Choć rzęsy swoją strukturą są podobne do włosów rosnących na głowie, faza wzrostu rzęs trwa dużo krócej – około 2-3 tygodnie. Po tym czasie następuje czas przejściowy, w czasie którego mieszki włosowe w powiekach kurczą się, a następnie przechodzą w stan spoczynku. To właśnie w tym momencie rzęsy zaczynają wypadać. Jest to normalny proces i po tym czasie mieszki włosowe znów przechodzą fazę intensywnego wzrostu. Cały cykl trwa od 3 do 4 miesięcy. Z obserwacji całego cyklu wynika więc, że by rzęsy stały się dłuższe i gęstsze należy jak najbardziej wydłużyć fazę wzrostu. Jak to zrobić?
Jak pielęgnować rzęsy?
Oprócz skupienia się na tym, by jak najbardziej wydłużyć fazę wzrostu, nazywaną inaczej anagenem, musimy również dostarczyć włoskom substancji odżywczych, które sprawią, że staną się one bardziej elastyczne, mocniejsze i zdrowsze. Jakie substancje najlepiej wpływają na stan naszych rzęs?
Starym i sprawdzonym domowym sposobem na pielęgnację naszych rzęs i brwi, które stosowały już nasze babcie, jest olejek rycynowy. Ma on właściwości regenerujące i odbudowujące strukturę rzęs, a oprócz tego stymuluje ich wzrost. Ponadto regularne stosowanie olejku rycynowego sprawia też, że włoski stają się ciemniejsze i grubsze.
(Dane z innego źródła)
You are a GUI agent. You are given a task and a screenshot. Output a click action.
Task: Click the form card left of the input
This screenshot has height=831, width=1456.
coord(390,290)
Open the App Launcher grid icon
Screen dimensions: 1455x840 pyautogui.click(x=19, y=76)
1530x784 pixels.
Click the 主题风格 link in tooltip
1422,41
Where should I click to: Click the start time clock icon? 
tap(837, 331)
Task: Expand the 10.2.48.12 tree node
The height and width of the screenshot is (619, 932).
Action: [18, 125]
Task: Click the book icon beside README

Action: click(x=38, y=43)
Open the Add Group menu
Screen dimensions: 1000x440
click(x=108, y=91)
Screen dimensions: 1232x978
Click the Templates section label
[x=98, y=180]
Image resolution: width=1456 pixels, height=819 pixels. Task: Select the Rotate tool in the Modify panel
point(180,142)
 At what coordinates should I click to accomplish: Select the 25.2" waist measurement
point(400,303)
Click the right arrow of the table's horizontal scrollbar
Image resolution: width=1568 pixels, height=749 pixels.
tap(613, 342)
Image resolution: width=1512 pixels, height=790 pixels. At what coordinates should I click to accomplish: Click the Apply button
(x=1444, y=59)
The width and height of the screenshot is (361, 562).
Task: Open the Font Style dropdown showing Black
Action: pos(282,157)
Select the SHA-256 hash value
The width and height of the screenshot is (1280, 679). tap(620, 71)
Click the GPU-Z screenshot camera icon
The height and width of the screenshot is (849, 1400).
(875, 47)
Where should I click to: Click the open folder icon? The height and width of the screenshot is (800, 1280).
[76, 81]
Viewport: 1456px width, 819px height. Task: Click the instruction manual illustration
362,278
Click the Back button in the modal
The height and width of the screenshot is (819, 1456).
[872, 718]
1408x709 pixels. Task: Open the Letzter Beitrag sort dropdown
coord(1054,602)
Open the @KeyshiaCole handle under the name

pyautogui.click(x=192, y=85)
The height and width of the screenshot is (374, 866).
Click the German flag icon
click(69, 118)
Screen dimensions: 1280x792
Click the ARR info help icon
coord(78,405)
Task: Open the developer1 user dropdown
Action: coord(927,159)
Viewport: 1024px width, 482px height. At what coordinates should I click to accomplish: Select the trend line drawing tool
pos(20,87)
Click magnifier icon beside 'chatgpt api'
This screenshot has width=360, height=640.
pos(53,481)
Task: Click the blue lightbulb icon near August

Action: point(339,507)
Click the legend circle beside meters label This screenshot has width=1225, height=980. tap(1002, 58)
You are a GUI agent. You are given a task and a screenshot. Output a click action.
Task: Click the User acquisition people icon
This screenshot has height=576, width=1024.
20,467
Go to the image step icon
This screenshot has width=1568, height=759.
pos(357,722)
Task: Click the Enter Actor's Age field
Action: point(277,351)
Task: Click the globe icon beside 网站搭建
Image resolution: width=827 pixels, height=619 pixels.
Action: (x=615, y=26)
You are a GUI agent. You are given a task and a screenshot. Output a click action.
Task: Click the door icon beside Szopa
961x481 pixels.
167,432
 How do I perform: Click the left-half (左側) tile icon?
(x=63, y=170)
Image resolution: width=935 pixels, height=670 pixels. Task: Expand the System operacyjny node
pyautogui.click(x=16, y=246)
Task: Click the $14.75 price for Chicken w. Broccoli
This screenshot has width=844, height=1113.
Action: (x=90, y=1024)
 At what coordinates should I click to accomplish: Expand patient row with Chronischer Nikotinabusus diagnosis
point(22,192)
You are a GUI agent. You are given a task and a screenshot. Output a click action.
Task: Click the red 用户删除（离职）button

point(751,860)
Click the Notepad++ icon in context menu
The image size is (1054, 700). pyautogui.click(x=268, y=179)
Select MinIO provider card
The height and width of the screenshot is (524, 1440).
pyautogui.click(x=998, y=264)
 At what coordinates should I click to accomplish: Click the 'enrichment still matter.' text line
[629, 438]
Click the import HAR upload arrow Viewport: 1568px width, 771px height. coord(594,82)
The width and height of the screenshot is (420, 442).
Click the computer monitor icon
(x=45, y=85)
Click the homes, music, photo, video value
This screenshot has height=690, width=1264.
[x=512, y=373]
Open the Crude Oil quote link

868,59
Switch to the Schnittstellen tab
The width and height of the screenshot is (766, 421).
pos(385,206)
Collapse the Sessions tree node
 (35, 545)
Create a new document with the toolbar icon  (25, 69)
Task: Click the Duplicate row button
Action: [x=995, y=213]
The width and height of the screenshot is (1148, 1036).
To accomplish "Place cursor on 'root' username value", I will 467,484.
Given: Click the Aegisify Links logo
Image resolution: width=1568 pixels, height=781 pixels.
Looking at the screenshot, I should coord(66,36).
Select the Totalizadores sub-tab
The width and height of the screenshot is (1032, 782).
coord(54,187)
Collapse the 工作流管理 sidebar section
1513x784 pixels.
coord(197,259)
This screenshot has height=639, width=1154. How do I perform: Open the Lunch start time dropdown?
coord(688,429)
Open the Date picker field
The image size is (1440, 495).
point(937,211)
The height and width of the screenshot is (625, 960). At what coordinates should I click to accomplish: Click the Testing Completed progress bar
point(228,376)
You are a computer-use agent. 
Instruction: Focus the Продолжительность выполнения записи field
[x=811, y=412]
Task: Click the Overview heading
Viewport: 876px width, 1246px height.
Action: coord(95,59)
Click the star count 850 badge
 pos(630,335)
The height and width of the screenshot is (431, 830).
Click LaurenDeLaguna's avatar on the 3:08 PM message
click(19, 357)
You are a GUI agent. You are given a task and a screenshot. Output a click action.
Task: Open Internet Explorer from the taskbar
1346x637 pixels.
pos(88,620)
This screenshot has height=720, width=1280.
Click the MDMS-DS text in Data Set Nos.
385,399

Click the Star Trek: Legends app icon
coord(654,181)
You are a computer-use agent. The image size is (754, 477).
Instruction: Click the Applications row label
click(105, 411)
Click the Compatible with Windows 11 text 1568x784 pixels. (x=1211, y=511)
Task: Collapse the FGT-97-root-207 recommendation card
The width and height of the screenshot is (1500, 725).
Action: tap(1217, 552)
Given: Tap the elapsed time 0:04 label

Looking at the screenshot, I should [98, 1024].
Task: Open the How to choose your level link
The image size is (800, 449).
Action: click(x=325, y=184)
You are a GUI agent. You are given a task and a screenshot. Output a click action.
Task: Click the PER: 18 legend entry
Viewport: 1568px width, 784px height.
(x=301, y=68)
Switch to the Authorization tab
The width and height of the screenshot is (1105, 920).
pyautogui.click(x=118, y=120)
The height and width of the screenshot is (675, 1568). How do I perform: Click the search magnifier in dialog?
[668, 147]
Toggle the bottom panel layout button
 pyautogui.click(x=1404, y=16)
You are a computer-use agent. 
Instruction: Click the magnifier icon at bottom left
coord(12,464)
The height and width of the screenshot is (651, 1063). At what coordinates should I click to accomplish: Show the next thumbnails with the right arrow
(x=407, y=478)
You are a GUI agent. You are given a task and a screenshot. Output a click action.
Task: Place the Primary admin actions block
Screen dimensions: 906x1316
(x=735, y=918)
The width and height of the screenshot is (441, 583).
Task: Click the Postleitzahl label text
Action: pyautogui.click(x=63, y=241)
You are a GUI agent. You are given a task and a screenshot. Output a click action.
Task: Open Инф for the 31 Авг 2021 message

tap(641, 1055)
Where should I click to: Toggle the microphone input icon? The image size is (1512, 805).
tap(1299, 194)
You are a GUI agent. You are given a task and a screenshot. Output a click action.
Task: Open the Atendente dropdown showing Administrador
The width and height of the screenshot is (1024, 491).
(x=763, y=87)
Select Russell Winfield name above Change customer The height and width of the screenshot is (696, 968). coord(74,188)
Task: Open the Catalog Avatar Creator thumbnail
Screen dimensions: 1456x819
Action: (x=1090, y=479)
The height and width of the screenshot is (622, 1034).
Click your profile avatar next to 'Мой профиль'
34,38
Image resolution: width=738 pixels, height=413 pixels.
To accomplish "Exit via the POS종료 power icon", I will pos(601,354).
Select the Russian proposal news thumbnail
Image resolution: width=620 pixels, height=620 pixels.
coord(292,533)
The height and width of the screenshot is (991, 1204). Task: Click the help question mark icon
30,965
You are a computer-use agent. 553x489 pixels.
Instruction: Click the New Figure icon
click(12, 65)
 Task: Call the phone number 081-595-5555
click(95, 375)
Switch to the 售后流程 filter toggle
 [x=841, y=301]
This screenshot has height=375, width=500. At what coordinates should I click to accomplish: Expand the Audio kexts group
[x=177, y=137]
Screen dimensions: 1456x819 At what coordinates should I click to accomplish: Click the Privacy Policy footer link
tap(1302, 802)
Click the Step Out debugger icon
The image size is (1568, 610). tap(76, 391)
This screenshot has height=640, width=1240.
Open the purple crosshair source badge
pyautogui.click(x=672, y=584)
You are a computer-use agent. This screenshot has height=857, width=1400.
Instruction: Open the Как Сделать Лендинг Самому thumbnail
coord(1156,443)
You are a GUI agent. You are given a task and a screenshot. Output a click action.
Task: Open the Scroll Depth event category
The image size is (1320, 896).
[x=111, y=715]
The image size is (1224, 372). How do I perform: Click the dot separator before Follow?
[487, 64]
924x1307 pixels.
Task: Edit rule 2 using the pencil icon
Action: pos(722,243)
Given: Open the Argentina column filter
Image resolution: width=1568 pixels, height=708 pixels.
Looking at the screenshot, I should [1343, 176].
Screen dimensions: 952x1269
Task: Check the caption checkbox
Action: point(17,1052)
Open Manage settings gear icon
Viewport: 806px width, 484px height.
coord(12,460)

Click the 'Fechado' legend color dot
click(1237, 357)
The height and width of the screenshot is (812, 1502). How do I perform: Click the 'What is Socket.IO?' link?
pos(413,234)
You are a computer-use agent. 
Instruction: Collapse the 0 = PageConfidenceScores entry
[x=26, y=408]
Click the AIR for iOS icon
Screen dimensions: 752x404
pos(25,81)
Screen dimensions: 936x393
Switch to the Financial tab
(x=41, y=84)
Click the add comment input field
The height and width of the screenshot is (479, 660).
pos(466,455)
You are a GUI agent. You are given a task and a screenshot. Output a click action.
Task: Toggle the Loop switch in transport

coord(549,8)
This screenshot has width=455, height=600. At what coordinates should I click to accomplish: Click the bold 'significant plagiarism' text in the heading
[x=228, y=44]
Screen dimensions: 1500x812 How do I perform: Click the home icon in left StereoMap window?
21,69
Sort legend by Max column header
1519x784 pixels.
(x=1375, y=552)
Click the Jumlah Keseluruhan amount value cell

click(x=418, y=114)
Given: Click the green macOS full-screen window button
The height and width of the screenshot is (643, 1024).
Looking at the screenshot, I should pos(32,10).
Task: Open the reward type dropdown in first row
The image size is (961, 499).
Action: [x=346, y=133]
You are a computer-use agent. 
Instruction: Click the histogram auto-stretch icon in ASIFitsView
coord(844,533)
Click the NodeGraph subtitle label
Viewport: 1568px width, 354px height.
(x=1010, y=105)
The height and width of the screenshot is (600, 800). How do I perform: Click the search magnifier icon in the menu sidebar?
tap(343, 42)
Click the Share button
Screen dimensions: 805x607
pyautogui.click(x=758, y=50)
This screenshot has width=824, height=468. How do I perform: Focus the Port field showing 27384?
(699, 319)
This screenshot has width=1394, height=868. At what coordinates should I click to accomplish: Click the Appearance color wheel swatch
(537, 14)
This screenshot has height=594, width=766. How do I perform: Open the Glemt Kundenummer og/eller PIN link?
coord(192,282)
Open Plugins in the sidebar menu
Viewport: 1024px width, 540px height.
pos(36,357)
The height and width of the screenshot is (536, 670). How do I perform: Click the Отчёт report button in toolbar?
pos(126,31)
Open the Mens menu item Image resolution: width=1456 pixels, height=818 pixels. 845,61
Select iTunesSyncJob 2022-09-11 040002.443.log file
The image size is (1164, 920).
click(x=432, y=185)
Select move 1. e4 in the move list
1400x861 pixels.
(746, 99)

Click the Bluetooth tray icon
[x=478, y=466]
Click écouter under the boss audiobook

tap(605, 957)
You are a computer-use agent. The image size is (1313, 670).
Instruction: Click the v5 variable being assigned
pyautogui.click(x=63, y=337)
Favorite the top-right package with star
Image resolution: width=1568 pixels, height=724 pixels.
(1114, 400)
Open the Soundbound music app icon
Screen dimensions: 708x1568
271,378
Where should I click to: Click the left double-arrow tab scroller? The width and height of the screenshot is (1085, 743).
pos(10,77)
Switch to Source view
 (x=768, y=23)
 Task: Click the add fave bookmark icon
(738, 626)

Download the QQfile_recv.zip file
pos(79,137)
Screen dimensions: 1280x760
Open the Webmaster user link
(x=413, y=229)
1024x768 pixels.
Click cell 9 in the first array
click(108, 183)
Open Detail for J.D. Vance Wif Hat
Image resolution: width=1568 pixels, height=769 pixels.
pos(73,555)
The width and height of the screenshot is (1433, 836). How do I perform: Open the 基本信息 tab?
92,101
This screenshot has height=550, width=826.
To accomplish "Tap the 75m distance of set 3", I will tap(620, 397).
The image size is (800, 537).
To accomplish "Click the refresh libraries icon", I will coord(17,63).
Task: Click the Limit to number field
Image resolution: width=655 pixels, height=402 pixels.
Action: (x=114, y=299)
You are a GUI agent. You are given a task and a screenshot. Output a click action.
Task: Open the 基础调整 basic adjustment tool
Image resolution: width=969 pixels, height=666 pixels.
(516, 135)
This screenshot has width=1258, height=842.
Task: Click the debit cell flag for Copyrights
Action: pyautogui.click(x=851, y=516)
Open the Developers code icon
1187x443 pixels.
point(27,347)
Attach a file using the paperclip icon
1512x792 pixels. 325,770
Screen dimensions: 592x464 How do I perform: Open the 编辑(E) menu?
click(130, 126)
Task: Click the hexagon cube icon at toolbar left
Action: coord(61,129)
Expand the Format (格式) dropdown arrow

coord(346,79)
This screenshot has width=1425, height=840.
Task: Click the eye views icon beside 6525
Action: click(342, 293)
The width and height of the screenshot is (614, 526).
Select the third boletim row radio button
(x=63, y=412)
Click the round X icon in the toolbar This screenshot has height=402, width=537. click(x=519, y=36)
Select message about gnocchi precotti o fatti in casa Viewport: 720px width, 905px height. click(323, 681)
Niestety ten produkt ma jedną wadę – jest rzadki, a przez to łatwo spływa z rzęs, przez co może dostać się do oka i podrażnić spojówkę.
Oprócz tradycyjnego olejku rycynowego sięgnąć możemy też po specjalne odżywki do rzęs, które bogate są w substancje odżywcze i stymulujące wzrost włosków. Do takich substancji należą nawilżający kwas hialuronowy i wyciągi roślinne, biotyna i witamina B12, które zapobiegają wypadaniu włosków, glikoproteiny, które stymulują ich wzrost, oraz inne składniki, które uelastyczniają i odbudowują strukturę włosa.
Co jeszcze możemy zrobić?
Oprócz regularnego stosowania odżywek warto też wprowadzić kilka nawyków, by niepotrzebnie nie osłabiać włosków. Podstawą jest oczywiście dokładny i delikatny (!) demakijaż, podczas którego nie należy zbyt mocno pocierać oczu. Lepszą metodą jest przyłożenie wacika nasączonego płynem lub mleczkiem i przytrzymanie go na powiekach przez kilkanaście sekund, by produkt miał szansę rozpuścić tusz.
W ciągu dnia zadbajmy też, by unikać niepotrzebnego pocierania oczu, co również może sprzyjać wypadaniu i osłabieniu rzęs. Wpływ na osłabienie włosków ma też częste doklejanie sztucznych rzęs. Klej, którego używamy do tej czynności, może powodować nadmierne wypadanie naturalnych włosków.
Niezbyt dobrym pomysłem jest też codzienne stosowanie zalotki do rzęs, która, choć bardzo ładnie podkręca rzęsy, sprawia, że stają się łamliwe i wypadają w coraz większych ilościach. Dlatego warto ją stosować tylko na specjalne okazje.